Q5/Q6 GGUF fits on disk but OOMs at runtime
Q5_K_S is 14.1 GB on disk (city96 table); with the Qwen2.5-VL-7B text encoder and VAE also resident, peak VRAM can exceed 16 GB. Drop to Q4_K_S / Q4_K_M, or enable text-encoder CPU offload in ComfyUI.
Unet Loader (GGUF) node missing
You skipped step 2. Install ComfyUI-GGUF — the native ComfyUI loader cannot read .gguf files. The node lives under the bootleg category in the node browser.
Generation produces a black image
Reported in city96/Qwen-Image-gguf discussions. Most common cause is a mismatched or missing text encoder file — double-check qwen_2.5_vl_7b_fp8_scaled.safetensors is present in ComfyUI/models/text_encoders/ and is the FP8-scaled variant linked from the official ComfyUI tutorial.

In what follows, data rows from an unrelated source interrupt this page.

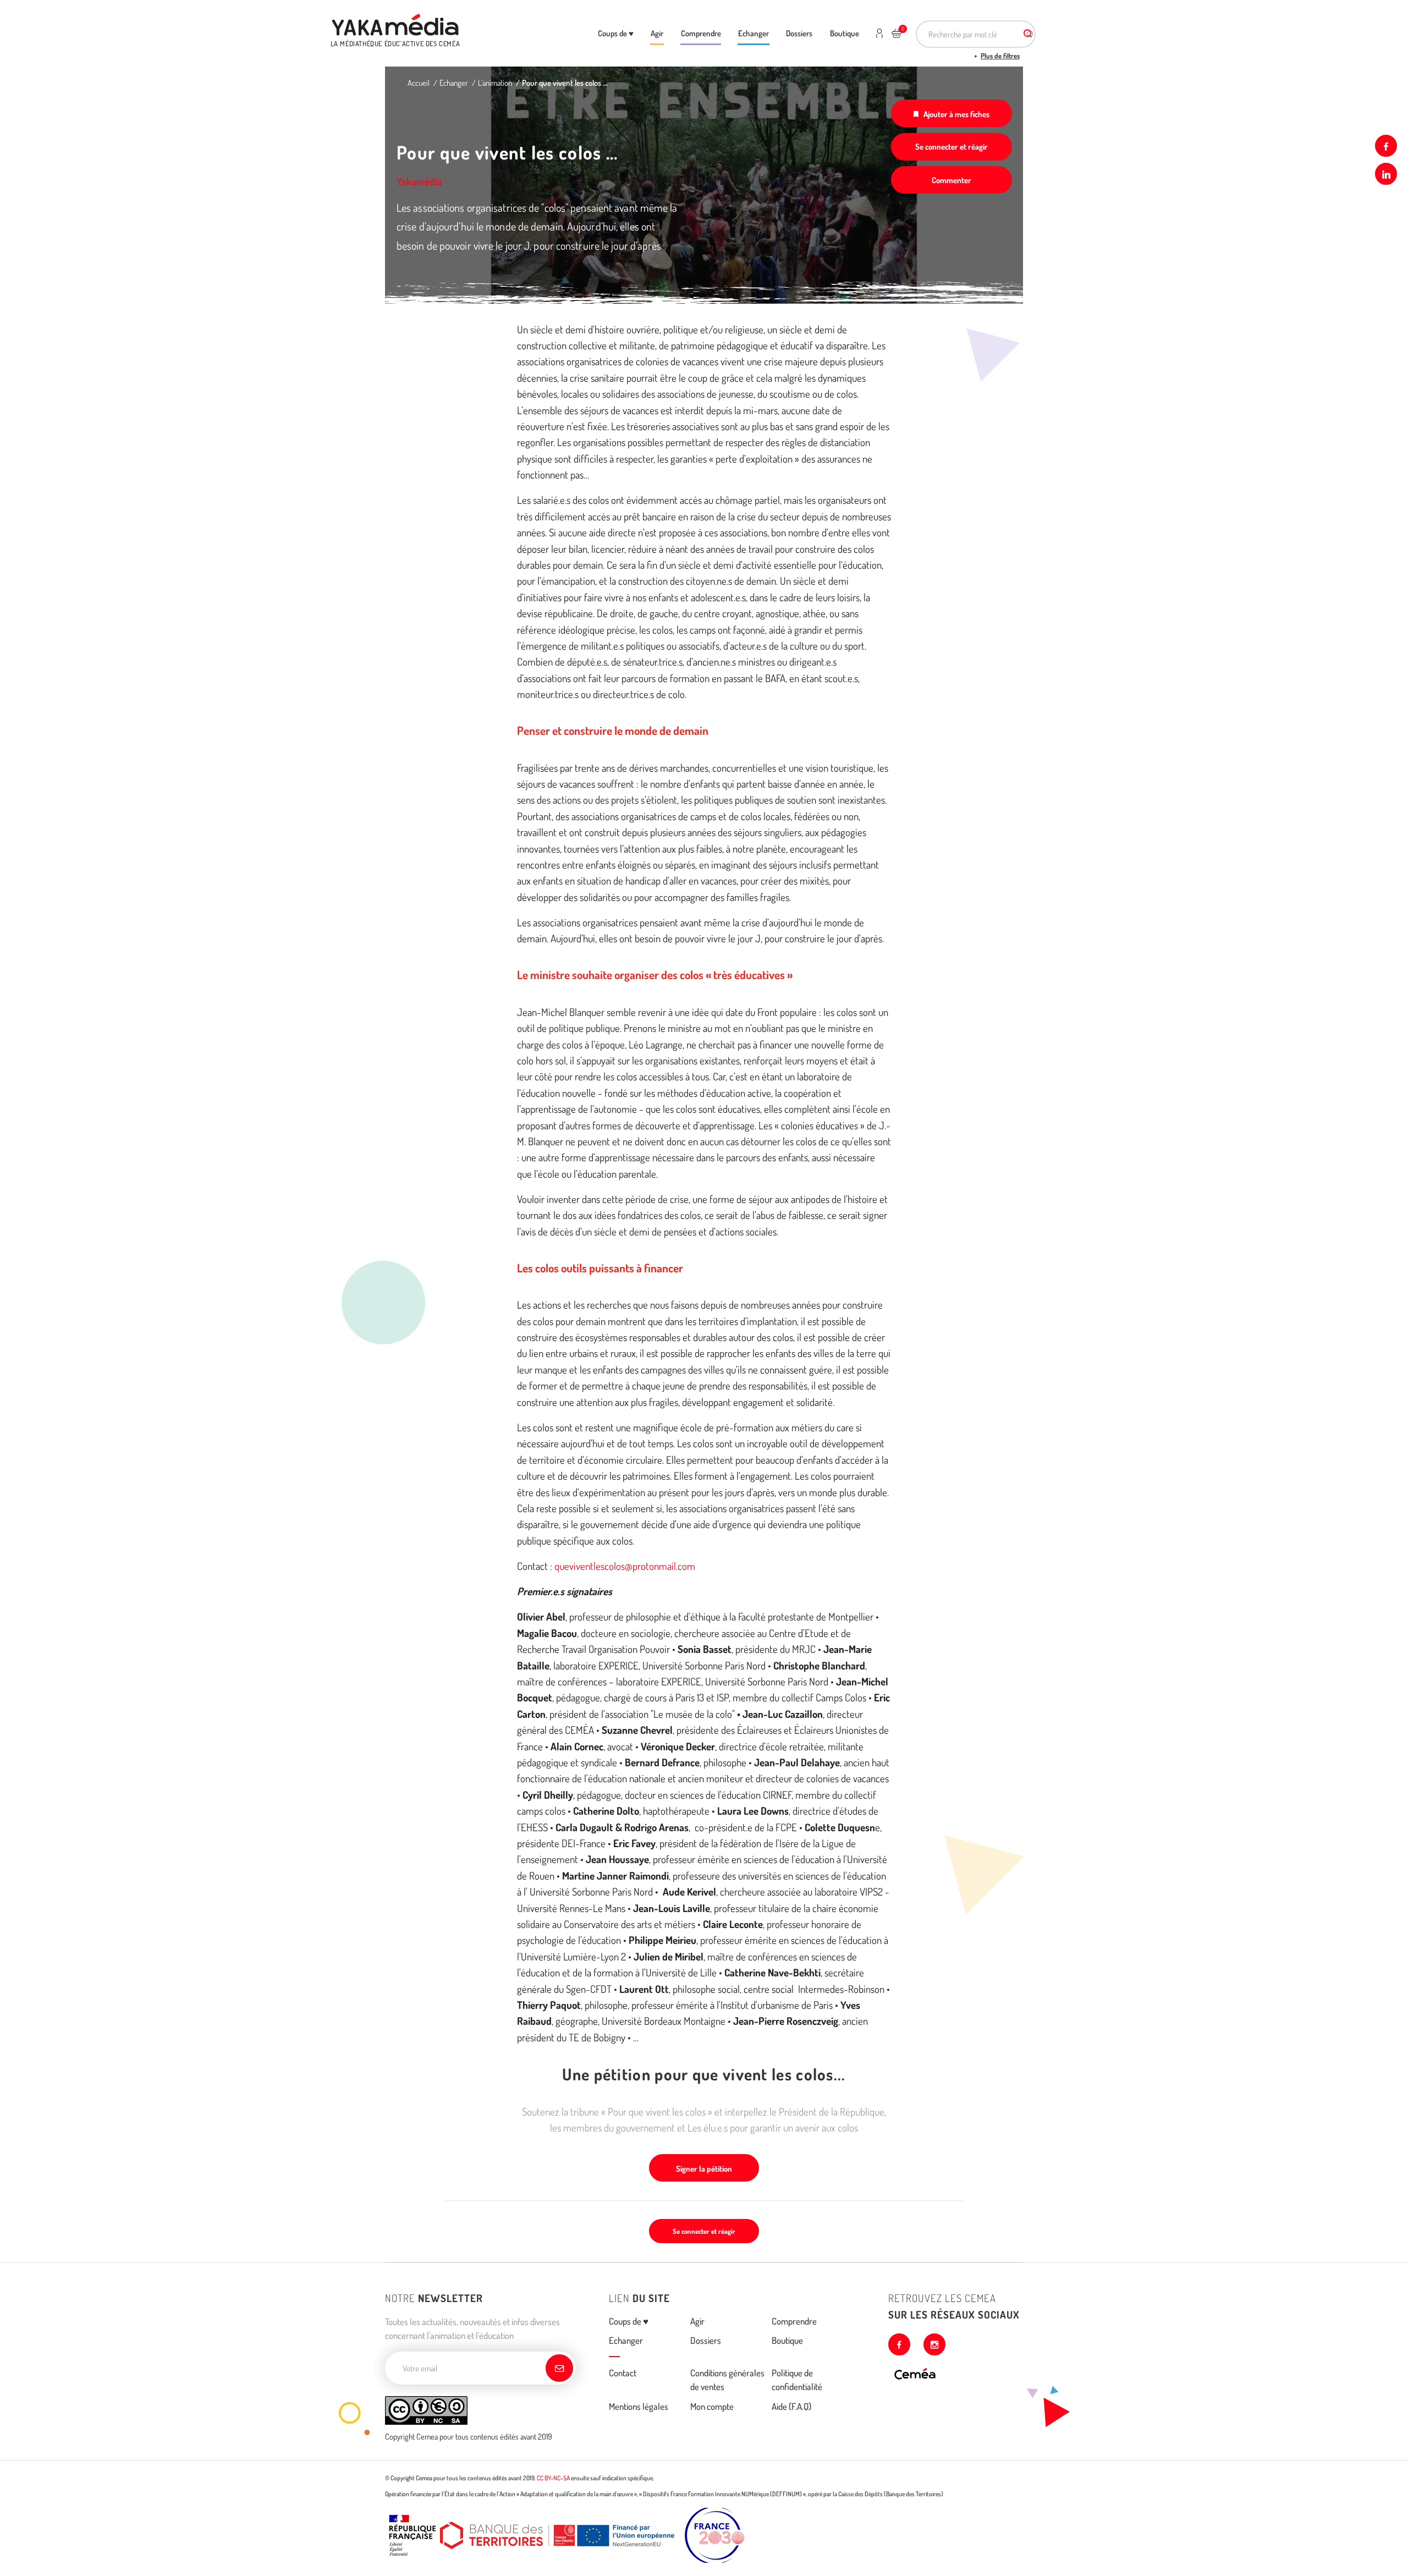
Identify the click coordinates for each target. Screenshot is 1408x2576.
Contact (622, 2373)
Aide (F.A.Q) (791, 2406)
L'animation (495, 82)
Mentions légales (638, 2406)
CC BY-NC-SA (553, 2478)
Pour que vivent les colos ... (565, 82)
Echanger (753, 33)
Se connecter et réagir (951, 146)
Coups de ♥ (616, 33)
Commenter (951, 180)
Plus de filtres (1000, 55)
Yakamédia (419, 181)
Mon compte (712, 2406)
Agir (657, 33)
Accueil (419, 82)
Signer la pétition (704, 2168)
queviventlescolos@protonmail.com (624, 1565)
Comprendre (701, 33)
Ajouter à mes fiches (956, 114)
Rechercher (1027, 34)
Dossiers (799, 33)
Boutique (844, 33)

Generation is extremely slow (minutes per image)
If you skipped the GGUF path and ran a full-precision build on a tight VRAM card, ComfyUI (or diffusers) will spill the transformer to system RAM and stream it back per step — a community user reports ~20 minutes per image at 40 steps on a 24GB-class card under this condition (QwenLM/Qwen-Image issue #260, community report, no maintainer response yet). On a 16 GB 4080 the fix is the same as the cause: use the Q4_K_S GGUF weights from step 3 so the diffusion model stays resident, and add the 8-step Lightning LoRA from step 5. If Lightning is loaded but generation is still slow, confirm the LoRA node is wired into the sampler chain rather than disconnected.